Tom, I didn't realize that GM sanded and filled the subframes, then painted them with a Polyurethane paint system, as your car was.  What part of a proper "restoration" document was that posted in?  Your car is VERY nice, much nicer than mine, and probably way nicer than it was when it rolled out the door 46 years ago, but if we're going to start the proper restoration discusiions, why don't we start there.  What is an acceptable deviation from "factory" before a restoration becomes a restificaton?  I know mine falls into the second, not because there is anything non stock about it, but because of how its been repainted, options added that it didn't have originally, etc.

Phil, how did the enamel paint testing go, any of the retirees remember painting the 03C cars that way?

Note these are not attacks, (unless some part of them are not true) just questions about the process.

Mark,

I will let Tom speak to his portion of your question that addresses him.

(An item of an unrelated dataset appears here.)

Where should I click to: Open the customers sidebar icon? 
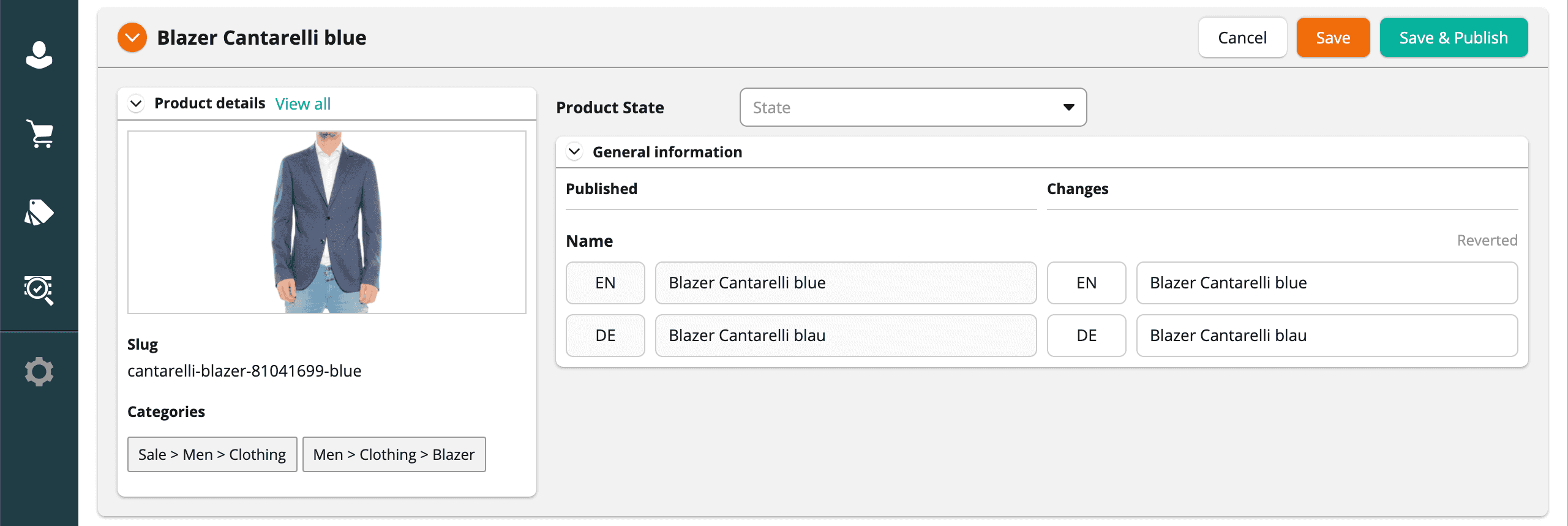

Your contention (years ago when I was doing the 03-C Paint research) was that a build like that was technically impossible.  You contended that the cars could have not have been painted in any other paint system other than Lacquer at the factory.  Your conclusion was based in part on your understanding of the assembly process - and a contention that a car could not ever have been assembled without paint - therefore any other paint system other than lacquer from GM was impossible.

Some additional information:   Multiple workers and supervisors recall from time to time small batches of cars where the paint line was "inactive" meaning cars went through and were not painted.  These cars were assembled entirely through to the final line wearing only the prime coat and painted later.   

For those of you with the book turn to page 89 where the GM Build documentation is shown directing the factory to build just such a car.   "VEHICLE NOT TO BE PAINTED SHIP IN PRIME"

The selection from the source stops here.